## [Passage]

Exhibit #1 - The Three Gorges Dam

Described as one of the biggest construction and relocation projects on the planet this gargantuan project could only have been achieved in China and is completely at home alongside other epic projects like the Great Wall and the Grand Canal. In order to complete such a monumental task you need a huge, cheap labour force and a dizzying degree of social compliance from the local population. Needless to say, most people in China, and especially those who lost their homes, were never told of the doomsday scenarios that many international experts predicted about building such a colossal dam. However, Mao had dreamt that it was possible and the CCP deemed that it was to become the crown jewel in the national psyche.

Despite vociferous warnings about the folly of the project from any number of independent, international organizations the project went ahead and all doubters were silenced as either unpatriotic or anti-Chinese. Today the Three Gorges Dam stands testament as the mother of all bad ideas. Rather than preventing flooding and taming the mighty Yangtze, towns downstream suffer its curse even more, either via extreme drought or flood. The electricity output has never met its targets and environmentalists are finally gaining traction in light of the utter devastation the dam has caused. Especially in light of the huge landslides the dam causes upstream, which the planners seemed to have completely over looked. In May 2011, no less than Prime minister Wen Jiabao, “admitted it [the dam] had caused severe problems to the environment, shipping, agricultural irrigation and water supplies.” (Global Times)

Therefore the lessons of the Three Gorges Dam are two-fold,

1) It could only be built in China, a country that has the ability to bulldoze any obstacles, whether human or nature.

## [Raw data]
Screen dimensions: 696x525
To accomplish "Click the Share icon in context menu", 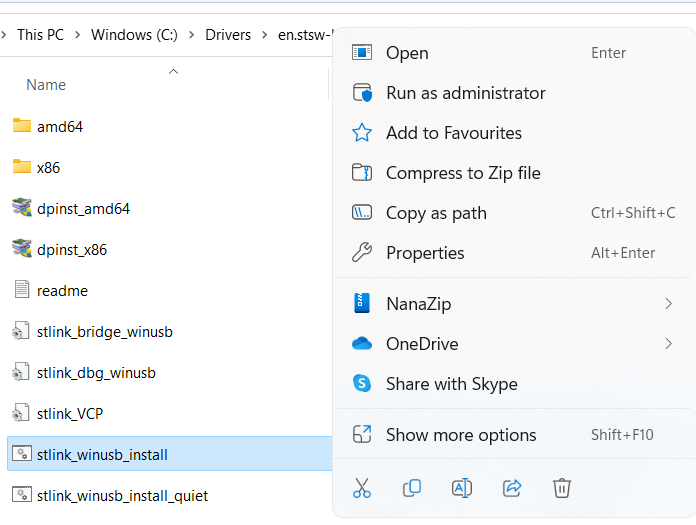I will [512, 488].
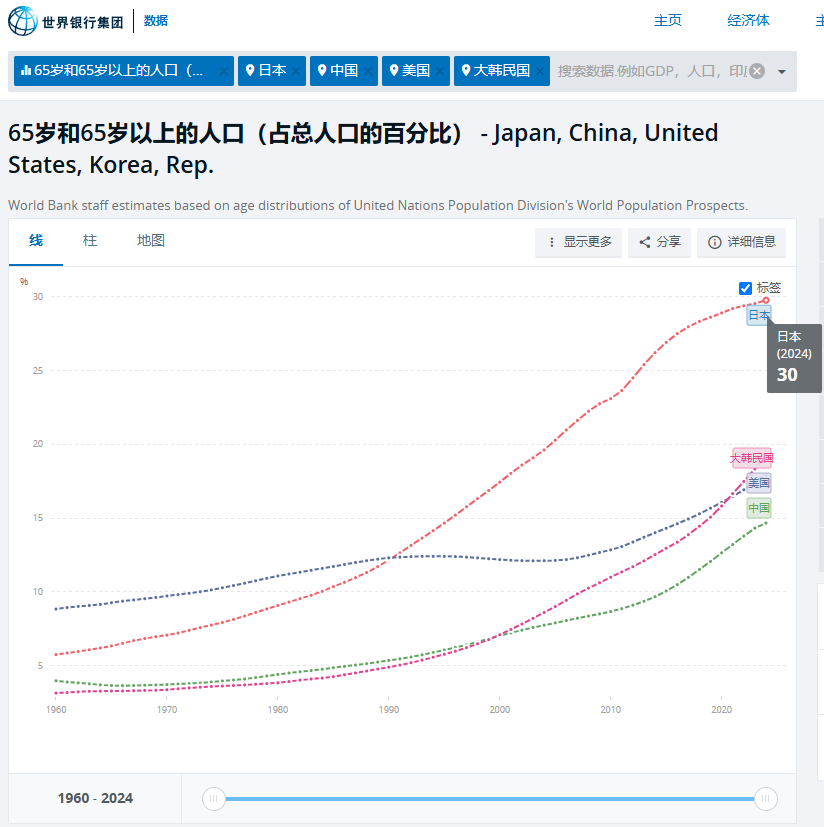Open 详细信息 details panel

pos(741,242)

## [Do this]
Please retype the Three Gorges Dam passage above from "Therefore the lessons" to "human or nature.".

## [Written response]
Therefore the lessons of the Three Gorges Dam are two-fold,

1) It could only be built in China, a country that has the ability to bulldoze any obstacles, whether human or nature.